Example \(\PageIndex{2}\)

When no resistance is connected across a real battery, the potential difference across its terminals is measured to be \(6\text{V}\). When a \(R=2\Omega\) resistor is connected across the battery, a current of \(2\text{A}\) is measured through the resistor. What is the internal resistance, \(r\), of the battery, and what is the voltage across its terminals when the \(R=2\Omega\) resistor is connected?

Solution

The real battery can be modeled as an ideal battery with potential difference, \(\Delta V_{ideal}\), in series with an internal resistance, \(r\). While we do not know the value of the internal resistance, we are told that the potential difference across the terminals of the real battery is \(6\text{V}\) when no current flows through it. Since no current flows through the internal resistance, the voltage does not drop across the internal resistance, and the voltage across the terminals of the real battery (e.g. Figure \(\PageIndex{9}\)) must thus be equal to the voltage across the terminals of the ideal battery, so that \(\Delta V_{ideal}=6\text{V}\).

With this information, we can make a circuit diagram for the case when the \(2\Omega\) resistor is connected across the terminals of the real battery, as in Figure \(\PageIndex{10}\).

The terminals of the real battery are located at points \(a\) and \(c\) of the diagram, whereas the terminals of the ideal battery corresponds to points \(a\) and \(b\). When no current flows through the internal resistor, \(r\), there is no voltage drop across that resistor and the potential at \(b\) will be equal to the potential at \(c\), as we argued above.

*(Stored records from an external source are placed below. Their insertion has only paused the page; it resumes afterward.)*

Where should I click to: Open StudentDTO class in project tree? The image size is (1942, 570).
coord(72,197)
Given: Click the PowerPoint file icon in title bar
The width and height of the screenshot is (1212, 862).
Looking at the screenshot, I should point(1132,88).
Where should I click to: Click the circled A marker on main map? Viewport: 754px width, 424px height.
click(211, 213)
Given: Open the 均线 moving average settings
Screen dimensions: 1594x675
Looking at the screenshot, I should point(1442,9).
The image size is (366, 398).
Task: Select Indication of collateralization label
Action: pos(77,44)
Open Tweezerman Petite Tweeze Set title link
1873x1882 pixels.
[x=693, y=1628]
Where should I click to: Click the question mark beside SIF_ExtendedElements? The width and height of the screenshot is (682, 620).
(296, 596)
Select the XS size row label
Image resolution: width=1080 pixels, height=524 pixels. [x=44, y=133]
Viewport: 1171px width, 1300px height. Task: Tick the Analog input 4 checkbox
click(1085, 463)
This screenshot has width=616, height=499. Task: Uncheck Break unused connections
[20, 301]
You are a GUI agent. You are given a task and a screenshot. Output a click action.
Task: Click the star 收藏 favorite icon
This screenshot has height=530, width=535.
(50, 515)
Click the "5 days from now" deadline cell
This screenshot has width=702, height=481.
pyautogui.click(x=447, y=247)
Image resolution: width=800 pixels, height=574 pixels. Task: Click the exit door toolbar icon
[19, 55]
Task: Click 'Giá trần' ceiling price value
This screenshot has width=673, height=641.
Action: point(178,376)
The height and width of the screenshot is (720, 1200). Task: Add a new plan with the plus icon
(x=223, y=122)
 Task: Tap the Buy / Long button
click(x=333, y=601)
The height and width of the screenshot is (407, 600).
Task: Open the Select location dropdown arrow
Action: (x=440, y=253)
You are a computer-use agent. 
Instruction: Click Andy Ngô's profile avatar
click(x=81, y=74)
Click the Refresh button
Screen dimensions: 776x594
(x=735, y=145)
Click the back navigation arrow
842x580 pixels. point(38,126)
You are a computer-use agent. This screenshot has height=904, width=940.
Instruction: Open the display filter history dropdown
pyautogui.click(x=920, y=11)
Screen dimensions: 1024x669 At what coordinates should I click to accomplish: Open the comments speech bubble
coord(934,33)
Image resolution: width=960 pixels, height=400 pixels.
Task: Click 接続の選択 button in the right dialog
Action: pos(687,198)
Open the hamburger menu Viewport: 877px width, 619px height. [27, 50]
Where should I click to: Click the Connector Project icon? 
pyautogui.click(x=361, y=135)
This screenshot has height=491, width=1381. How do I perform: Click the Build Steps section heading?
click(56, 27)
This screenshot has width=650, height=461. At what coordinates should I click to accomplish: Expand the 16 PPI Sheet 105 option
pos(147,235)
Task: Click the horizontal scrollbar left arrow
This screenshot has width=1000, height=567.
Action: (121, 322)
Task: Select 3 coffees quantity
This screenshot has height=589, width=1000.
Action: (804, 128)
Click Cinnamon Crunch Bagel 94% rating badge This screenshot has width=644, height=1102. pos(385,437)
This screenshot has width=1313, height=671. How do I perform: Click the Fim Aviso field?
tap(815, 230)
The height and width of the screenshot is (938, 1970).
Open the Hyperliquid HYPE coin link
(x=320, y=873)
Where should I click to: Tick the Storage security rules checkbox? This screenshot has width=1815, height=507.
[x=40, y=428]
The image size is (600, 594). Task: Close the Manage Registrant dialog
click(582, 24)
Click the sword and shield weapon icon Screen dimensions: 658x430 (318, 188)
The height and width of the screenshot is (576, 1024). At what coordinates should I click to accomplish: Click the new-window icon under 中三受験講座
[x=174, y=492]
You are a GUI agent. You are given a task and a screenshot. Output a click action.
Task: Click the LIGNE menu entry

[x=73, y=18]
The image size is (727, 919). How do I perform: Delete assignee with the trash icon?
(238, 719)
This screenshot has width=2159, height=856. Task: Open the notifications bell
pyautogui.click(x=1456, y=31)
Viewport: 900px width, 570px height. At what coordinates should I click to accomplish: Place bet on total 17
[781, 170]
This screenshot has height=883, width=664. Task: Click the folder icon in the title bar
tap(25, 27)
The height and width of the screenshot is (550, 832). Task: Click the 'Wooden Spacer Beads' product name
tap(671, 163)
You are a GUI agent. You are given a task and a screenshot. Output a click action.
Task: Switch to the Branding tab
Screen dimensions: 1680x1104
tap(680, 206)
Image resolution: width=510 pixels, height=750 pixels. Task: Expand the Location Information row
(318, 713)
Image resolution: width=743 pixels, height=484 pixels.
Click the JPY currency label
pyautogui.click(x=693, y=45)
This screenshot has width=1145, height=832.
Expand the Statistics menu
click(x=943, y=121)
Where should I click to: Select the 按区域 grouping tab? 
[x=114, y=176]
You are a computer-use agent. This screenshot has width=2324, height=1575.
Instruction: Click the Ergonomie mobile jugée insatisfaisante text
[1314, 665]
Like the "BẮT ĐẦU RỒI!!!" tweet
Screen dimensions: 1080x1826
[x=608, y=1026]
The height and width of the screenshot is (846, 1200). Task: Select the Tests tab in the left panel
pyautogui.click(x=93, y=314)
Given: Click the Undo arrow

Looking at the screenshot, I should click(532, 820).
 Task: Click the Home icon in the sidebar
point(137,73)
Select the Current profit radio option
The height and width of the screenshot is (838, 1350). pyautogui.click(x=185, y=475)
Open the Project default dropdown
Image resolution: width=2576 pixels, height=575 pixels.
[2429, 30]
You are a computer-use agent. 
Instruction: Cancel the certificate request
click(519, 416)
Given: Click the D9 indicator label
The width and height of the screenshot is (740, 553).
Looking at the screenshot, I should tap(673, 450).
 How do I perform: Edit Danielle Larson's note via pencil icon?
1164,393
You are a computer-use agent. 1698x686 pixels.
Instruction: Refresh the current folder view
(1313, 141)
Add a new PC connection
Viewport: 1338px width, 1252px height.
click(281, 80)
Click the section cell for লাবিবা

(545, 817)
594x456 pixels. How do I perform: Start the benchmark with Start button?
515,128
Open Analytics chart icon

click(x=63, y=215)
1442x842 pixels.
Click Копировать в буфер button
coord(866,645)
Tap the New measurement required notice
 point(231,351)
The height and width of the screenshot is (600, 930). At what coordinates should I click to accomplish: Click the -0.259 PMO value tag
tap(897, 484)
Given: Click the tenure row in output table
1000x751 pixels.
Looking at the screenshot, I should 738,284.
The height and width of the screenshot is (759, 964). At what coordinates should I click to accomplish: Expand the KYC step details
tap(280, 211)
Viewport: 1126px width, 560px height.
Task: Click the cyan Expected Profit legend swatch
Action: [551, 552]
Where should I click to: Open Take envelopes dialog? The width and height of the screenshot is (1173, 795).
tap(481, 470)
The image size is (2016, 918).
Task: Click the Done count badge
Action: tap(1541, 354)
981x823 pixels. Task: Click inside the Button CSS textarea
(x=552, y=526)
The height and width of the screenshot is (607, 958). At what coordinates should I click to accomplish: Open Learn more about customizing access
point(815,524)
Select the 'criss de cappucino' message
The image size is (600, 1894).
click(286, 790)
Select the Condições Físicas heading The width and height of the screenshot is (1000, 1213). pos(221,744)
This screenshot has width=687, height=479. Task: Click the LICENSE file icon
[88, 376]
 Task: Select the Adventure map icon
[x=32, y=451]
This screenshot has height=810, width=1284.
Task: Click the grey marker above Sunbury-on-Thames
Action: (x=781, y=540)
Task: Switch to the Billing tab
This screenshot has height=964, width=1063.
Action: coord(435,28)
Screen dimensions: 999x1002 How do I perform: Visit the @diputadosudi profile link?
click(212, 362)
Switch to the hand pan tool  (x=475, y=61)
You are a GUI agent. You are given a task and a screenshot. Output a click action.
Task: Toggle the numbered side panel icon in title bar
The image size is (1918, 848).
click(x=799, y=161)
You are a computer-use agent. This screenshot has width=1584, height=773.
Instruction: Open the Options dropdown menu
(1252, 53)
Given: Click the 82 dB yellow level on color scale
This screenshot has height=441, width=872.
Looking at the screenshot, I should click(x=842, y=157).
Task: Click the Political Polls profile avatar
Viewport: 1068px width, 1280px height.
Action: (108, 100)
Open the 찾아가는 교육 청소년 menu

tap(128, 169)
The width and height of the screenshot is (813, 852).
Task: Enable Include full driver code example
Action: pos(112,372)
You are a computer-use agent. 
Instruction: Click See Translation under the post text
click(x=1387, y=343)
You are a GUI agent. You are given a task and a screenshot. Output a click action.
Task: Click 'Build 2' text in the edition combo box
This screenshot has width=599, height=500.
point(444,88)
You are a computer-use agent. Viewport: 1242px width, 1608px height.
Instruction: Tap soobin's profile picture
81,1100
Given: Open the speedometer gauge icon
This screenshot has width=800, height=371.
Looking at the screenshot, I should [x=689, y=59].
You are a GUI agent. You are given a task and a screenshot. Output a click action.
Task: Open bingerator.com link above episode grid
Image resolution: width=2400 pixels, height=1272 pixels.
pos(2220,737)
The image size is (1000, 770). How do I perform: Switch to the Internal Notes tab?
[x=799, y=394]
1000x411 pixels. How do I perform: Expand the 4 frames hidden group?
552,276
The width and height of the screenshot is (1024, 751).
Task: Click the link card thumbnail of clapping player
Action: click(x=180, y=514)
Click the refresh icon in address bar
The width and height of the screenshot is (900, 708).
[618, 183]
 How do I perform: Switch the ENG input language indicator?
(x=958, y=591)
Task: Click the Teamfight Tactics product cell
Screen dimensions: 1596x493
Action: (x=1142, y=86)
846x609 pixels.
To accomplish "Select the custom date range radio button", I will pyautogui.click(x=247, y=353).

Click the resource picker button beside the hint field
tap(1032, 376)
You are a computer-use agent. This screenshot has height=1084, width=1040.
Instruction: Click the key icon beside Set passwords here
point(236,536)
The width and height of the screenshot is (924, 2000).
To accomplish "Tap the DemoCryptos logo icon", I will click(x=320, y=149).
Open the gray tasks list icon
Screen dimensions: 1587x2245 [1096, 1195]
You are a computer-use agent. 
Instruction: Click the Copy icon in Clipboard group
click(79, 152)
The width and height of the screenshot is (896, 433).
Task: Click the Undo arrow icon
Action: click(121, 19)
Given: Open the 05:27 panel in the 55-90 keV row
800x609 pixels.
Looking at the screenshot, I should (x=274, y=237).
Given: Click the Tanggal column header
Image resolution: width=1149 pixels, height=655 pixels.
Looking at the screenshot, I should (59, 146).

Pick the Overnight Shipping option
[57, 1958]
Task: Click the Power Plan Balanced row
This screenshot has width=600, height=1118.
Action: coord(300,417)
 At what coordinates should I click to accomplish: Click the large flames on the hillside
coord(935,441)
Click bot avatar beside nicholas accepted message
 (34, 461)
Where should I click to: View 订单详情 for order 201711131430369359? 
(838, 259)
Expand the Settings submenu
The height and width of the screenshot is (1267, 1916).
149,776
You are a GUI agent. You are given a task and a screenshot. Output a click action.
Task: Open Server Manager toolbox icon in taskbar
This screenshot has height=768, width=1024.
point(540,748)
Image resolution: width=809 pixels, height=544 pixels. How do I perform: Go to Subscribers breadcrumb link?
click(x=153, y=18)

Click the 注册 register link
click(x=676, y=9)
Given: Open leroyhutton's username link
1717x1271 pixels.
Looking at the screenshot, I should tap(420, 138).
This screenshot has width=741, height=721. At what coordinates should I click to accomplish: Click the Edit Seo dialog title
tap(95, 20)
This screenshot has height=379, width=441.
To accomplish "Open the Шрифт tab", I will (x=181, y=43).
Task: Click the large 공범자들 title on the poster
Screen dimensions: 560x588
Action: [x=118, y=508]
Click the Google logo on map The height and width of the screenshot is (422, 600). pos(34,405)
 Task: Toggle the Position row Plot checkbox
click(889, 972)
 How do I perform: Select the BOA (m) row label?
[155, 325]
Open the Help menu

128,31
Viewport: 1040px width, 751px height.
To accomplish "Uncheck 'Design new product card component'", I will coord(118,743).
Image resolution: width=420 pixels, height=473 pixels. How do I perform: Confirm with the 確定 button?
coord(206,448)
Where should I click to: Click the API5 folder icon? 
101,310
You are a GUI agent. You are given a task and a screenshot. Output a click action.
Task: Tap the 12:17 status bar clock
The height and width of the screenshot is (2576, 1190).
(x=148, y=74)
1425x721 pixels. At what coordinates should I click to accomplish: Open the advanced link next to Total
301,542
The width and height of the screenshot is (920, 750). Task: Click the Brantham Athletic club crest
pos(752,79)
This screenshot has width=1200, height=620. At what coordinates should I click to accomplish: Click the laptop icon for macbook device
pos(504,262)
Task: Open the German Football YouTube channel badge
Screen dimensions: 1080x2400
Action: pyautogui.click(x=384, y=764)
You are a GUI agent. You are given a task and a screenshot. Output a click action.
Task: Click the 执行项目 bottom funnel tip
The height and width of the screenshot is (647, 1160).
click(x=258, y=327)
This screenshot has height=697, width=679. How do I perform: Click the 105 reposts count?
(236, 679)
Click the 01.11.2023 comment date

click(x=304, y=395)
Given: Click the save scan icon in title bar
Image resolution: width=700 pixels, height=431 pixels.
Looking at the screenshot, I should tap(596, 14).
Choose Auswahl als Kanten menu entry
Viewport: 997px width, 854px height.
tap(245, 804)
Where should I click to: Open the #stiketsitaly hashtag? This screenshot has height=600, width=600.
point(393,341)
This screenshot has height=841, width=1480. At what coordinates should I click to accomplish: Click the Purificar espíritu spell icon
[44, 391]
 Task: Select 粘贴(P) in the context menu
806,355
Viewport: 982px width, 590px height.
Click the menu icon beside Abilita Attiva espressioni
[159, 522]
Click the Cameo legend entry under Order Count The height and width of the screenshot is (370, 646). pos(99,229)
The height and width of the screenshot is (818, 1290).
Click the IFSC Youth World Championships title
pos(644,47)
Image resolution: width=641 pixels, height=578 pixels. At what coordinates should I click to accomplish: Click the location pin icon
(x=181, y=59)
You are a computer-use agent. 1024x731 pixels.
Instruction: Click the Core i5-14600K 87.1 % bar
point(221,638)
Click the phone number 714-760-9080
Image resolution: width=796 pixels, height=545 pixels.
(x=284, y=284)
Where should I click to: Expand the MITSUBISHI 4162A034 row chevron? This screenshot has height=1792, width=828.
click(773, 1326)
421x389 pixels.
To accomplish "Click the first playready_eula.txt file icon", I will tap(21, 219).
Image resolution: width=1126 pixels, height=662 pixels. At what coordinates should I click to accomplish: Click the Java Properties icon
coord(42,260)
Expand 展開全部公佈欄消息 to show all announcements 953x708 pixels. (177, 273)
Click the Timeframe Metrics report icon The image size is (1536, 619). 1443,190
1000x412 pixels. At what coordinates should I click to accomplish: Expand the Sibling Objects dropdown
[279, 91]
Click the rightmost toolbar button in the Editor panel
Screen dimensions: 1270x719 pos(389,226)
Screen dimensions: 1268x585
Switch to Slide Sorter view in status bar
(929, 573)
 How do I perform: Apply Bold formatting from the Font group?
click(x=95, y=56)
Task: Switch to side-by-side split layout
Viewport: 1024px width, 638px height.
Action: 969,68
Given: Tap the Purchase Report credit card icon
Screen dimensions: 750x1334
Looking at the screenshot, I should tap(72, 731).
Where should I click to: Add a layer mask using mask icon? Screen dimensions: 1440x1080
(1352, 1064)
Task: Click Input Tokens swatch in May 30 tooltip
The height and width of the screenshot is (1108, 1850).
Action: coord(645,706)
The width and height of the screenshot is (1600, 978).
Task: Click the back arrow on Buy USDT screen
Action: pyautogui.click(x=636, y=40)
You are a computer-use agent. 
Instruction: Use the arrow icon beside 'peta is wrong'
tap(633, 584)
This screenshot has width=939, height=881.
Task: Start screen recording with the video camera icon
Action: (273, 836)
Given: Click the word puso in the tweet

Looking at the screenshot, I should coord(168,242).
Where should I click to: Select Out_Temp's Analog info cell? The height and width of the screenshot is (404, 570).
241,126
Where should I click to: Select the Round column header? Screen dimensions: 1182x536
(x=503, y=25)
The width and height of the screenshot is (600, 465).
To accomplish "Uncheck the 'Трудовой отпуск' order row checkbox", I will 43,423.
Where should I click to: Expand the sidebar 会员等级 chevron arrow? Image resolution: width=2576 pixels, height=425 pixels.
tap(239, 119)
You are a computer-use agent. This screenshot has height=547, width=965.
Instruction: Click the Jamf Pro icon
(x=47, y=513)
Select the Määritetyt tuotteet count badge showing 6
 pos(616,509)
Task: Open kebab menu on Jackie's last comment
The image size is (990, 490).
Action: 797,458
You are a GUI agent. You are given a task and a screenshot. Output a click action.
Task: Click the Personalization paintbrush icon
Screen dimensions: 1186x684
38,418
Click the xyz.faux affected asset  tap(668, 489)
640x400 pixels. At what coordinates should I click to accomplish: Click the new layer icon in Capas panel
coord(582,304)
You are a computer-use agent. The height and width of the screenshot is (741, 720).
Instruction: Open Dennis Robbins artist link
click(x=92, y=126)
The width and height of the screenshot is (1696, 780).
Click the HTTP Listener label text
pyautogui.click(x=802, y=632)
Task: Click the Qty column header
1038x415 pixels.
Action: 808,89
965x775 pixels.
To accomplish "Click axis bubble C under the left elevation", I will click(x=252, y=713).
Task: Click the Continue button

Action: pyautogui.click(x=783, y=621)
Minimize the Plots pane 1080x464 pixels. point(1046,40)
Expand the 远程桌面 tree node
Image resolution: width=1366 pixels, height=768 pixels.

The circuit in Figure \(\PageIndex{10}\) is now identical to that analyzed in Example 20.1.1, and can be treated the same way. We can combine the \(2\Omega\) resistor with the internal resistance, \(r\), in series to obtain an effective resistor, \(R_{eff}=r+R\). The voltage drop across the effective resistor will be the same as the potential difference across the ideal battery, and we can make use of Ohm’s Law to find the internal resistance, \(r\):

\[\begin{aligned} \Delta V_{ideal}&= R_{eff}I=(r+R)I\\[4pt] \therefore r &= \frac{\Delta V_{ideal}}{I}-R=\frac{(6\text{V})}{(2\text{A})}-(2\Omega)=1\Omega\end{aligned}\]

Now that we know the internal resistance, we can determine the voltage drop across the internal resistor, using Ohm’s Law:

\[\begin{aligned} \Delta V_r = rI=(1\Omega)(2\text{A})=2\text{V}\end{aligned}\]

The voltage drop across the real terminals of the battery (between points \(a\) and \(c\)), is thus given by:

\[\begin{aligned} \Delta V_{real}=\Delta V_{ideal}-\Delta V_r=(6\text{V})-(2\text{V})=4\text{V}\end{aligned}\]

Again, you can verify that the voltage drops across the two resistors will sum to the total voltage drop across the terminals of the ideal battery.

Discussion

Modeling real batteries is not so different from modeling ideal batteries, since one only needs to include an internal resistance into the circuit. The key difference with a real battery is that the voltage across its real terminals depends on what is connected to the battery. In the example above, the battery has a voltage of \(6\text{V}\) across its (real) terminals when nothing is connected, but the voltage drops to \(4\text{V}\) when a \(2\Omega\) resistor is connected.